In any science, it’s hard to talk to the outside world without resorting to metaphor and analogy. That is especially true for the nascent field of synthetic biology, which promises to apply the ideas of engineering to life, as I detail this week in The Chronicle Review. At some level, really, synthetic biology is nothing but an extended metaphor.
Yet such metaphors, designed to convey complex science to the public, could be why the expectations of synthetic biology have gone so far beyond its capabilities. By “debiologizing” the work, the metaphors of computing and Lego bricks suggest an advanced understanding of the function, reliability, and purpose of living organisms that is often at odds with what’s known in biology. At least, that’s the case made by Eleonore Pauwels, a research scholar who has studied synthetic biology for the past few years at the Woodrow Wilson International Center for Scholars.
“If researchers … are aware of the relative weakness of the analogy around the ‘software of life,’” she writes in a new study, out soon in BioScience, “the narratives produced in its wake might affect not only public perceptions and trust but might also have broader ramifications that would influence debates on safety assessment and ownership.”
No one scientist, communicator, or journalist is responsible for how synthetic biology has been conveyed to the public. But when the Wilson Center conducted several focus groups on synthetic biology in recent years, they discussed in particular one paragraph, from a well-known article by The New Yorker’s Michael Specter:
[Scientists] in the field, who have formed bicoastal clusters in the Bay area and in Cambridge, Massachusetts, see cells as hardware and genetic code as the software required to make them run. Synthetic biologists are convinced that with enough knowledge, they will be able to write programs to control those genetic components, programs that would let them not only alter nature but guide evolution as well.
The hype building off such easy metaphors pains some scientists. Take Timothy S. Gardner, who helped invent the field with Jim Collins back in the late 1990s. Gardner is vice president for research and development at Amyris, one of the most prominent synthetic-biology start-ups. I reached him on the phone last year, while he was checking out the firm’s new fermenting facilities in Brazil.
He’s frustrated with how the public sees the field. People seem to think scientists can literally design an organism from scratch, he said. And he can’t blame them if they think designer dinosaurs are just a few years off.
“That’s fueled by the hype a lot of scientists generate,” he said. “They are intentionally blurring the line between science fiction and science fact. … Ultimately we do a disservice to ourselves to blur that line.”
At times, such hype seems almost part of the scientific process. It’s happened before. See nanotechnology. Or biotechnology. It will happen again. See Big Data. It’s all part of a modern regime of innovation built on “technoscientific promises,” as Pauwels put it.

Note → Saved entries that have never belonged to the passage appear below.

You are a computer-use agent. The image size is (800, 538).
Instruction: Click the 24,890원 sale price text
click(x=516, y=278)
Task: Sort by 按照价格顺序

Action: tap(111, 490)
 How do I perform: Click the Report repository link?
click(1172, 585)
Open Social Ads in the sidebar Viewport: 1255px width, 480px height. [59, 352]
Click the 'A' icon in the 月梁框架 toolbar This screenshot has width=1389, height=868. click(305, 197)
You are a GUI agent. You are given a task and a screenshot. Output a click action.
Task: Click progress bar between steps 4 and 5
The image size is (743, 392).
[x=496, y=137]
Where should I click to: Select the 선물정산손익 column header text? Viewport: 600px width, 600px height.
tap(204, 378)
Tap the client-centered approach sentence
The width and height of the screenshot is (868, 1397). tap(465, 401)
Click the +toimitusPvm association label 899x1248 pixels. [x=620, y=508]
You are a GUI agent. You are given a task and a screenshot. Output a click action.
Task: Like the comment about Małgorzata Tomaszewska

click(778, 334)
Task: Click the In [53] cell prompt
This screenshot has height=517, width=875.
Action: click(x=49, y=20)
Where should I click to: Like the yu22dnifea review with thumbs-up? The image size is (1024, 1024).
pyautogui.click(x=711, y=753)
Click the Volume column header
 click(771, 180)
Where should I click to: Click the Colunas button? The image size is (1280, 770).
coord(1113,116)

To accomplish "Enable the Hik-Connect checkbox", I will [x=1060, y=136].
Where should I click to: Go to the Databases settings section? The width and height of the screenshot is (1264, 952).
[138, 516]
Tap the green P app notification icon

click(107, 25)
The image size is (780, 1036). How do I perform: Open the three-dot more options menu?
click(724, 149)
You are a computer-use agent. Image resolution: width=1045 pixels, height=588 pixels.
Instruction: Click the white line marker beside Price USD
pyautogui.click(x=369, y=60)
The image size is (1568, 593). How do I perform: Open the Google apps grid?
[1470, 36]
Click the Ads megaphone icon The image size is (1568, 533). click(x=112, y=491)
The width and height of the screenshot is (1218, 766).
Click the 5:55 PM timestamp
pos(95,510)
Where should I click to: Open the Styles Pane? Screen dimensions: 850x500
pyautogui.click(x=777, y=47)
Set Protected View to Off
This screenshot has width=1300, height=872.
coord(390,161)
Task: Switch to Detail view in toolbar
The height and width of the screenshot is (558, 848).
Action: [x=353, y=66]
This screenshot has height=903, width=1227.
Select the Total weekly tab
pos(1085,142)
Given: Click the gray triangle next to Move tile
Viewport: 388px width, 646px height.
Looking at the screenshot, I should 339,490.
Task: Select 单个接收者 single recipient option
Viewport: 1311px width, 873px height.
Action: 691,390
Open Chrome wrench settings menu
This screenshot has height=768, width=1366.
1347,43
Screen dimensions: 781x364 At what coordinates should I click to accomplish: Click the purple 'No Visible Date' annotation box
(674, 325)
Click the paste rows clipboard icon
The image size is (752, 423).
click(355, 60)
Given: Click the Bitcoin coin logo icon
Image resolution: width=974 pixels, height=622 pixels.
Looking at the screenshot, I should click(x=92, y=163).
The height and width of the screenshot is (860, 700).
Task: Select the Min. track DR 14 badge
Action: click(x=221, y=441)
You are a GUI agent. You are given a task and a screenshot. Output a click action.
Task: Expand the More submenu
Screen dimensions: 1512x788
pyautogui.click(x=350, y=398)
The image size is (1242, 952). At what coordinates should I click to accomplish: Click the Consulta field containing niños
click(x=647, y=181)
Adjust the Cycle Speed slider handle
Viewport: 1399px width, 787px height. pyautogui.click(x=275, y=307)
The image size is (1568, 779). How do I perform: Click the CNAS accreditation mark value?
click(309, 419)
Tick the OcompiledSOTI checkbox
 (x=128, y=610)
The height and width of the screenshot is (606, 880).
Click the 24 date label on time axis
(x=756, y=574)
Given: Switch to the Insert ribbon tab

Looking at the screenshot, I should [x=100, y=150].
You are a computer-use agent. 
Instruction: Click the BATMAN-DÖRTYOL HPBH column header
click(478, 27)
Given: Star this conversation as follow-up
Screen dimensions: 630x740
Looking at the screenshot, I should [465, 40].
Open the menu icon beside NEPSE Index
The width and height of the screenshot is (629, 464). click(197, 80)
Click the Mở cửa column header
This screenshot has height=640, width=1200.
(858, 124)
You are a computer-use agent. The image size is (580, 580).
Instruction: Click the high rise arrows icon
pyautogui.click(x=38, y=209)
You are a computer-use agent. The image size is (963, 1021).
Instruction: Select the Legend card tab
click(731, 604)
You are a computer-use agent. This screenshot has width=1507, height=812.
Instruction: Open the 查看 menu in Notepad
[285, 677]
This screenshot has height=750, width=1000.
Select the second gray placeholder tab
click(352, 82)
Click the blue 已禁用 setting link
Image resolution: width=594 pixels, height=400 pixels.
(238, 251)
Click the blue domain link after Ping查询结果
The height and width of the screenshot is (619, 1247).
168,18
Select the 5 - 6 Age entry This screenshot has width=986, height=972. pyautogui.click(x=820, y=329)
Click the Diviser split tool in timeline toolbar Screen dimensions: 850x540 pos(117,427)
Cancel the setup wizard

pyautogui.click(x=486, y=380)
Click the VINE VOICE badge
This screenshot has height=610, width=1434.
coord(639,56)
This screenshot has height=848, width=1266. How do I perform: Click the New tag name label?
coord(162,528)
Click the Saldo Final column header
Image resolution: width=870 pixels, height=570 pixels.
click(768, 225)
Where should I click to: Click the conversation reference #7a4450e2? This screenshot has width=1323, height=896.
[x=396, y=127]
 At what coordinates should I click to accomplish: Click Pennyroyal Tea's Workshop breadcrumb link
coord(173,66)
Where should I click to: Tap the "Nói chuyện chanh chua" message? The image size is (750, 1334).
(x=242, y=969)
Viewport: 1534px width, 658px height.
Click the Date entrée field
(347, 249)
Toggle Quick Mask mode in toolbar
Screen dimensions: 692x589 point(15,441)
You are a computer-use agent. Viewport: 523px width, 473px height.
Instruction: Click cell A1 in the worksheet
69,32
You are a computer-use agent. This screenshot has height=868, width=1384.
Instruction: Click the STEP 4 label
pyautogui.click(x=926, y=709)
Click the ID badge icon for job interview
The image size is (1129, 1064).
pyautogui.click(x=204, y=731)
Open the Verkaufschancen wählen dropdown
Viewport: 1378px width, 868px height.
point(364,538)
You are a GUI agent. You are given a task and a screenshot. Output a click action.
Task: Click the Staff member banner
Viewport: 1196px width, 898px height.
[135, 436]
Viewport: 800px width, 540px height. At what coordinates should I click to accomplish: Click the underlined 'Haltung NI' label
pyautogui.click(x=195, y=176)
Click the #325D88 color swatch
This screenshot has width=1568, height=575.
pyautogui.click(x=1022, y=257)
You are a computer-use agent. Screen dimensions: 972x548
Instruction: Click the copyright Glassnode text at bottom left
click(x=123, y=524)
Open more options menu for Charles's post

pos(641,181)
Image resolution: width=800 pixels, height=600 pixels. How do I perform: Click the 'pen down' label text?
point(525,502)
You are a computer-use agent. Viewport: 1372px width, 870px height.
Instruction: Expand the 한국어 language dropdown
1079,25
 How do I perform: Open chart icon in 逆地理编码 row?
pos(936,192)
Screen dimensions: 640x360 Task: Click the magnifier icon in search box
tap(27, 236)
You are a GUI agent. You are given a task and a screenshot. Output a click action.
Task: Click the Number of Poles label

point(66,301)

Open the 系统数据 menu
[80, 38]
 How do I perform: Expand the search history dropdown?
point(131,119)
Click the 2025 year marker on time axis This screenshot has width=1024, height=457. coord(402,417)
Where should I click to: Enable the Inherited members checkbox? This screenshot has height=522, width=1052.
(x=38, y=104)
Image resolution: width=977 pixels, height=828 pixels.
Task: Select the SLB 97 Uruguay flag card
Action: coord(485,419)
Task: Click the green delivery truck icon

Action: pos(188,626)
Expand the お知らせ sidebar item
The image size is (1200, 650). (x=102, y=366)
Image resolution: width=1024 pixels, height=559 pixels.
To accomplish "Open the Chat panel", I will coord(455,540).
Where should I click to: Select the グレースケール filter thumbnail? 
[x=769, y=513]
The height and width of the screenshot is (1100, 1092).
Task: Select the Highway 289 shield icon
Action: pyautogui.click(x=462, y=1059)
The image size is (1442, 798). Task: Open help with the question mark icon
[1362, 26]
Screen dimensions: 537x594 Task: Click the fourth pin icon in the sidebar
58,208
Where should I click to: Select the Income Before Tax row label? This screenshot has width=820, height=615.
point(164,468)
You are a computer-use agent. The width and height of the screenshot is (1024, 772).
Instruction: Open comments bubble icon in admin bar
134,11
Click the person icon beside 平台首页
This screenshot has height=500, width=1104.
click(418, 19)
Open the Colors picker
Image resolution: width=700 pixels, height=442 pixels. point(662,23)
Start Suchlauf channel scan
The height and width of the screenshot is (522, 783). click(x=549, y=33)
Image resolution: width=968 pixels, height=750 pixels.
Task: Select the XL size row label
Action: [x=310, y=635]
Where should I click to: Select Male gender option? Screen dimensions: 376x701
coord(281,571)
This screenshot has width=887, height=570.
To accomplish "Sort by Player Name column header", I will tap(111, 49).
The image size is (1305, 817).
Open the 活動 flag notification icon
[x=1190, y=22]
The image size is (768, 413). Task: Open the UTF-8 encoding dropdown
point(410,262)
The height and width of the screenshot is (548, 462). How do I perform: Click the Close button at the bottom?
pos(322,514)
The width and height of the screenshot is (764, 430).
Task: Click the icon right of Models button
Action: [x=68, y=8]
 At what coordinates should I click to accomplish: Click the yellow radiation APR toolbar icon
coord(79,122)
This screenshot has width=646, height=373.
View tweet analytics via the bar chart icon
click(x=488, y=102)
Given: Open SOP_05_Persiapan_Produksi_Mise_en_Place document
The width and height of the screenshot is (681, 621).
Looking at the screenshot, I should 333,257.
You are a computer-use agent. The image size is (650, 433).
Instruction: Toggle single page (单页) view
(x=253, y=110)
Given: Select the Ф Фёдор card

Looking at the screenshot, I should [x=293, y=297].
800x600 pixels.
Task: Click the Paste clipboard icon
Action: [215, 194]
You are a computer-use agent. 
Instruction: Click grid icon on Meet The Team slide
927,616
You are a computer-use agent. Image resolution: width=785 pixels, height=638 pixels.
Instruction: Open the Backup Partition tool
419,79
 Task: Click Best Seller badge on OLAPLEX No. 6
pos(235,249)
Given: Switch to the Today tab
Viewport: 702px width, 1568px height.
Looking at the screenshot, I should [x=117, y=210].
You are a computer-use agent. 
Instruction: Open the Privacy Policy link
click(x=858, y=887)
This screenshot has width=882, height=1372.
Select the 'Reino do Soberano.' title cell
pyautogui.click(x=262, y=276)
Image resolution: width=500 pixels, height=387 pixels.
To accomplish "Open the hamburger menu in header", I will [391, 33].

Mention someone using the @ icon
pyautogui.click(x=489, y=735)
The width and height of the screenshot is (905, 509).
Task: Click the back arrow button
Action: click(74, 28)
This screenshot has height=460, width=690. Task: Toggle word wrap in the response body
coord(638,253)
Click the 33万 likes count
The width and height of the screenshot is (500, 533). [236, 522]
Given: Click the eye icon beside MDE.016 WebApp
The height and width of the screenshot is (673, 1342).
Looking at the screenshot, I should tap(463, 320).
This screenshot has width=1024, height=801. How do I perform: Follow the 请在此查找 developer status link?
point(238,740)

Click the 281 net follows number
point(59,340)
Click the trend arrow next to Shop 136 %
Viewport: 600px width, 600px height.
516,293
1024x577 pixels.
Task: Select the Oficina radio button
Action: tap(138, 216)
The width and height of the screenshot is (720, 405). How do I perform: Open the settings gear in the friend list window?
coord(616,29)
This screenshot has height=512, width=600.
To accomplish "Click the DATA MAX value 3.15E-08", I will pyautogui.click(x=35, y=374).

Indeed, based on the center’s research, which amounts to several large national polls and a cluster of focus groups, the public may be more savvy than expected. When briefed on synthetic biology—by 2010 one-quarter of people had heard of the discipline—the public expressed neither candid optimism nor unilateral rejection.
People were intrigued by the potential for doing good. And yes, they also expressed wariness of the field, but they were less worried about scientists’ “playing God” than about their failure to admit uncertainty.
Amyris’s Gardner rarely has the time to publish, given how he’s been pushing the 100 researchers that work under him. (“We’ve literally been in a sprint for five years,” he said.) But this year, he did write a short essay for Trends in Biotechnology, laying out his thoughts on the field.
It still has revolutionary implications, he writes. But its most profound result could be a way of communicating, as biologists finally learn to standardize how they talk about biological function. The processes used to “characterize, archive, and communicate the function of biological parts are wholly inadequate,” he writes. They must do better.
There’s another metaphor that can be applied to synthetic biology, he adds. And this one might be a bit more apt, given where things are:
“Relative to its ambitions,” he writes, “synthetic biology is where aerospace engineering was in the 1800s—pre-flight.”